Bug ID: JDK-8189100 Improve performance of String and Array operations on AArch64

Type: JEP
Component: hotspot
Sub-Component: compiler

Priority: P3
Status: Closed
Resolution: Withdrawn

Submitted: 2017-10-10
Updated: 2019-12-05
Resolved: 2017-11-16

Summary
------

Improve the performance of AArch64 OpenJDK port intrinsics for operations with lots of load/store operations, such as String and Array intrinsics.

Non-Goals
------

- Compare to and match the performance of other architectures for optimized operations.
- Tune generic AArch64 port intrinsics for optimal performance on a single AArch64 architecture implementation only
- Port intrinsics to ARM CPU code branch

Motivation
------

Specialized CPU architecture-specific code patterns improve the performance of user applications and benchmarks.

Description
------

Intrinsics are used to leverage CPU architecture-specific assembly code which gets executed instead of generic Java code for a given method to improve performance.

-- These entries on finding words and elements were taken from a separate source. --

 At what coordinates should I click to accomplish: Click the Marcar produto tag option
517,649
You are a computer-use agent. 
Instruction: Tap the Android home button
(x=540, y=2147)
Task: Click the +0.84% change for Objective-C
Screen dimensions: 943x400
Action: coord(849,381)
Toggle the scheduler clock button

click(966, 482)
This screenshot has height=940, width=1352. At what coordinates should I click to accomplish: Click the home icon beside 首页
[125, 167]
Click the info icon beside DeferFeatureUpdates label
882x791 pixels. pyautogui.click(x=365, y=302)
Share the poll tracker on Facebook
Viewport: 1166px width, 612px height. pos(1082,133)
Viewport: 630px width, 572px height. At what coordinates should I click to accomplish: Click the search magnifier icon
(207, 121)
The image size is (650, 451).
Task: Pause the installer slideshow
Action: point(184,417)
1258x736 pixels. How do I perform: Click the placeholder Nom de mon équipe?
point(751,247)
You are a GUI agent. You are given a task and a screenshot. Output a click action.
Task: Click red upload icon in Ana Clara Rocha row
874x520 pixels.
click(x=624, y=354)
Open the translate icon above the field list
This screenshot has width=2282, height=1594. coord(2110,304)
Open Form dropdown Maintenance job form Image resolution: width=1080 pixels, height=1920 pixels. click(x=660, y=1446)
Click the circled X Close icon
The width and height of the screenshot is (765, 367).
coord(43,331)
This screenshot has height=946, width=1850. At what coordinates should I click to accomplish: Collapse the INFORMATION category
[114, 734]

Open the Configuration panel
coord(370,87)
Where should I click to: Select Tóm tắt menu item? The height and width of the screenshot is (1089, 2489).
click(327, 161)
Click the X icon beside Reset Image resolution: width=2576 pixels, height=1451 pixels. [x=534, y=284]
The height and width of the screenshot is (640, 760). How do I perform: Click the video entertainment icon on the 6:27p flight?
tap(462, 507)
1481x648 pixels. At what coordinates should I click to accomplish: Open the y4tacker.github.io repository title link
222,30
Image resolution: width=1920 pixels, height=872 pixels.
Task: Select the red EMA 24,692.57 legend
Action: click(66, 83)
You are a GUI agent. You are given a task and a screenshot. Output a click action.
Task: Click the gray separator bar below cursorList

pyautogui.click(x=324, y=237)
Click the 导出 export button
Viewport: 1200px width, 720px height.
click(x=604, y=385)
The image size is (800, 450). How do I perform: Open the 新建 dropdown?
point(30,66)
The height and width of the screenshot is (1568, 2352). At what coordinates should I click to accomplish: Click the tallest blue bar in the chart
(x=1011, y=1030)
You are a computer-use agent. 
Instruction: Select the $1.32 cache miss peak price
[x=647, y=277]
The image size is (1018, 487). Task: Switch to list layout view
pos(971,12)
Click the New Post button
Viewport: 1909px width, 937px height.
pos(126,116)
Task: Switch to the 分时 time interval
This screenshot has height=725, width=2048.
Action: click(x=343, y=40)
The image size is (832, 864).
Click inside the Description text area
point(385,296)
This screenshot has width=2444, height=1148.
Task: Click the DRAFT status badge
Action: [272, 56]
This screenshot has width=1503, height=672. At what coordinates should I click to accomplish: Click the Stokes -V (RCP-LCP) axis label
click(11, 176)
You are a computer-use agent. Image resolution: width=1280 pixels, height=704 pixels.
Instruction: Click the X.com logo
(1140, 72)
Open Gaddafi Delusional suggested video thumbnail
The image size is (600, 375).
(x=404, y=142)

While most of the intrinsics are already implemented in AArch64 OpenJDK port, the current implementation of some intrinsics may not be optimal. Specifically, some intrinsics for AArch64 architectures may benefit from software prefetching instructions, memory address alignment, instructions placement for multi-piplining CPUs, replacement of certain instruction patterns with faster ones or using SIMD instructions.

This includes (but is not limited to) such typical operations as String::compareTo, String::indexOf, StringCoding::hasNegatives, Arrays::equals, StringUTF16::compress, StringLatin1::inflate and checksum calculations.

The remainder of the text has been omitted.